> **Selection**:
Rocket Unleashed: What Happens if Rocket Internet goes Public?

A short while ago, I broke the news that Rocket is preparing to go public. I received the information from credible sources that are close to the company. The news is not surprising, but it holds dramatic implications for the international startup scene. Here is my initial analysis of the impact this event will have on the tech world:

  • Likelihood of long-term success dramatically increased. Rocket is building an empire of emerging market Amazon and Zappos clones. These companies absolutely devour money as they ramp up to reach that coveted $1B USD revenue threshold. If you’re ever read “Delivering Happiness” – the book about the Zappos story – you’ll know what I’m talking about. I believe that this capital raise consolidates Rocket’s position as a global internet behemoth and dramatically increases the likelihood that they will be a major player on the international startup / eCommerce scene for a long time to come. In short, if the raise happens, they will be relatively comfortably positioned to endure the brutal  multi-year period of negative cash flows that their portfolio companies must go through before reaching maturity.
  • A pause in the proliferation of new Rocket clones. Not sure about this, but a close friend suggested that this news may herald the beginning of a consolidation phase for Rocket. Over the past year, they’ve been launching clones across the globe in a frenzy of copycat activity. But with this raise, Rocket may decide to hold off on the formation of new ventures and instead decide to focus on nurturing existing firms until they become self-sustaining. As I mentioned above, achieving this is a very expensive proposition. Hence the capital raise.

> **Stated task 1**:
Name every company mentioned in the article on Rocket Internet's public offering.
The article and the listing that follows it come from unrelated sources.

(Element and text location data)
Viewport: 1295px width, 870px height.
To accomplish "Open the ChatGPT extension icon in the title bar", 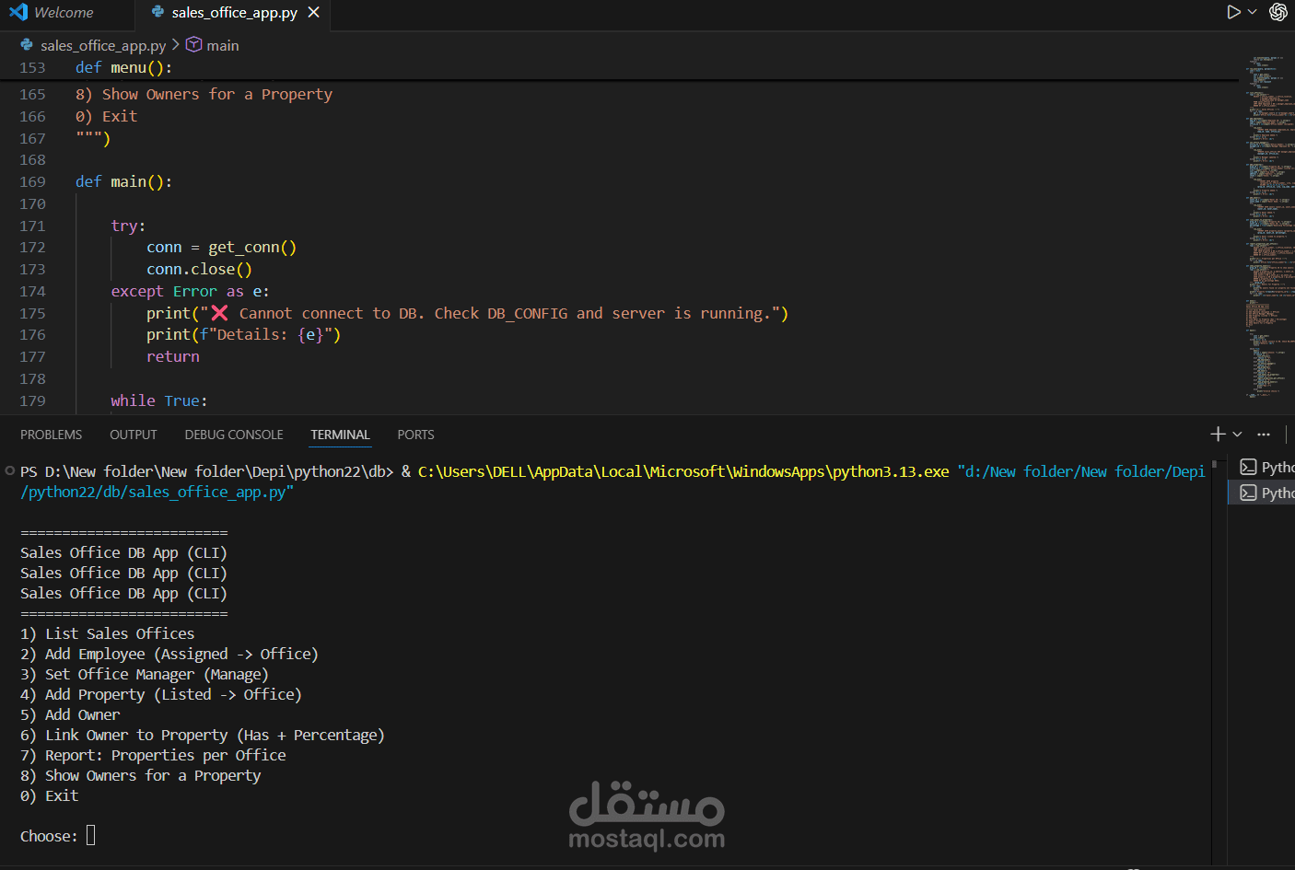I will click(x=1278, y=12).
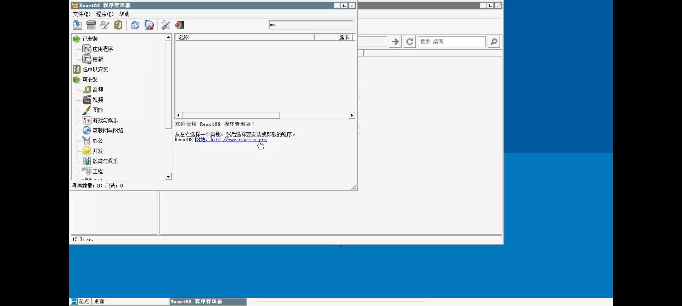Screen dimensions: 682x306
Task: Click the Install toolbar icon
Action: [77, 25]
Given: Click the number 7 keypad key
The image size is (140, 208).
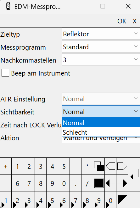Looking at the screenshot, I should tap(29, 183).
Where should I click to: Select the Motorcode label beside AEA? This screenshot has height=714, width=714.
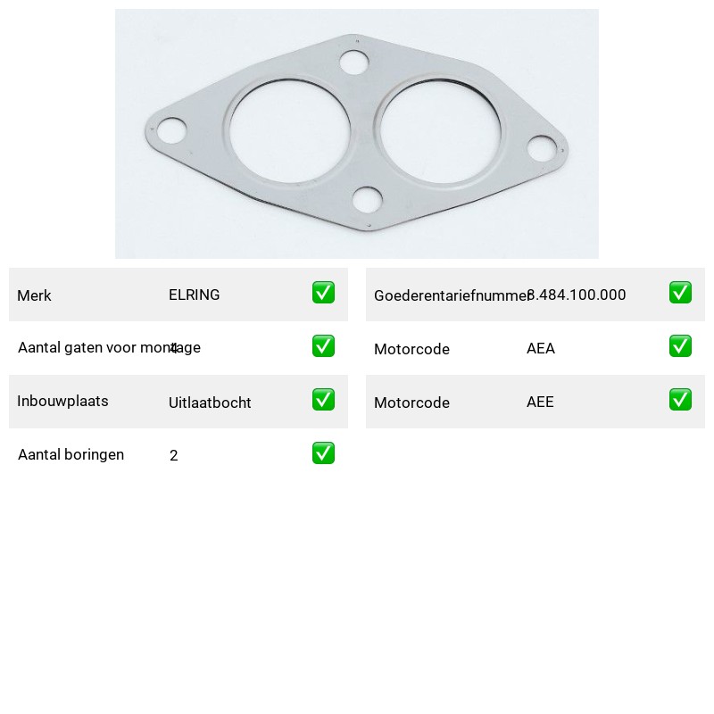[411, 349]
* * *
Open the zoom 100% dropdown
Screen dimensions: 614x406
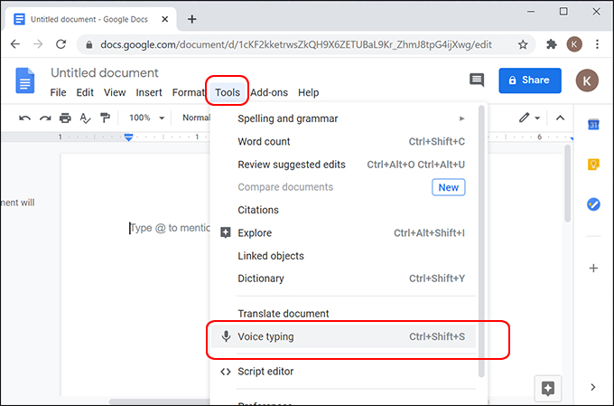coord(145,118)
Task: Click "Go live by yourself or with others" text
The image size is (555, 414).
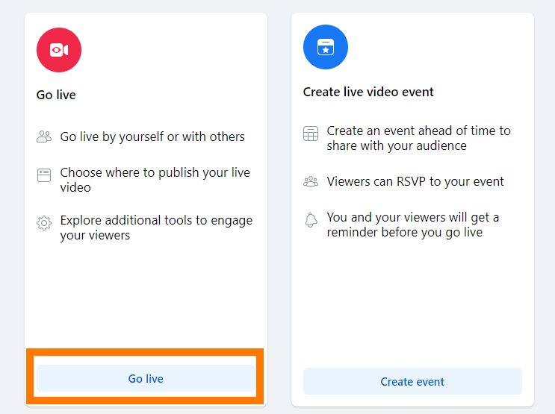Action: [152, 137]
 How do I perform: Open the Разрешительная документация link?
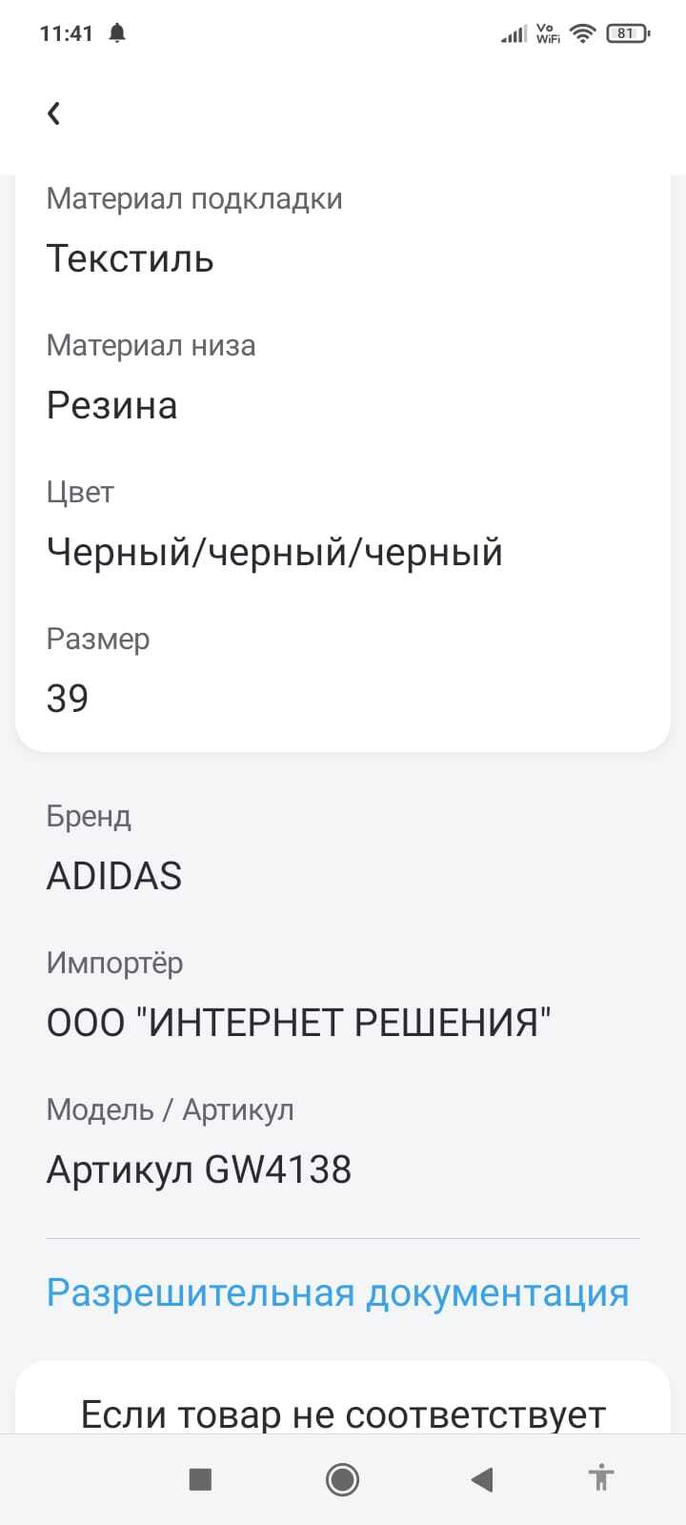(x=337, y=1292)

> **Stated task 2**:
Reproduce verbatim the stretch of the listing from the line containing "How do I perform: Open" through the line containing "(x=337, y=1292)", omitting the pictures.

> **Answer 1**:
Rocket Internet (also called Rocket), Amazon, Zappos

> **Answer 2**:
 How do I perform: Open the Разрешительная документация link?
(x=337, y=1292)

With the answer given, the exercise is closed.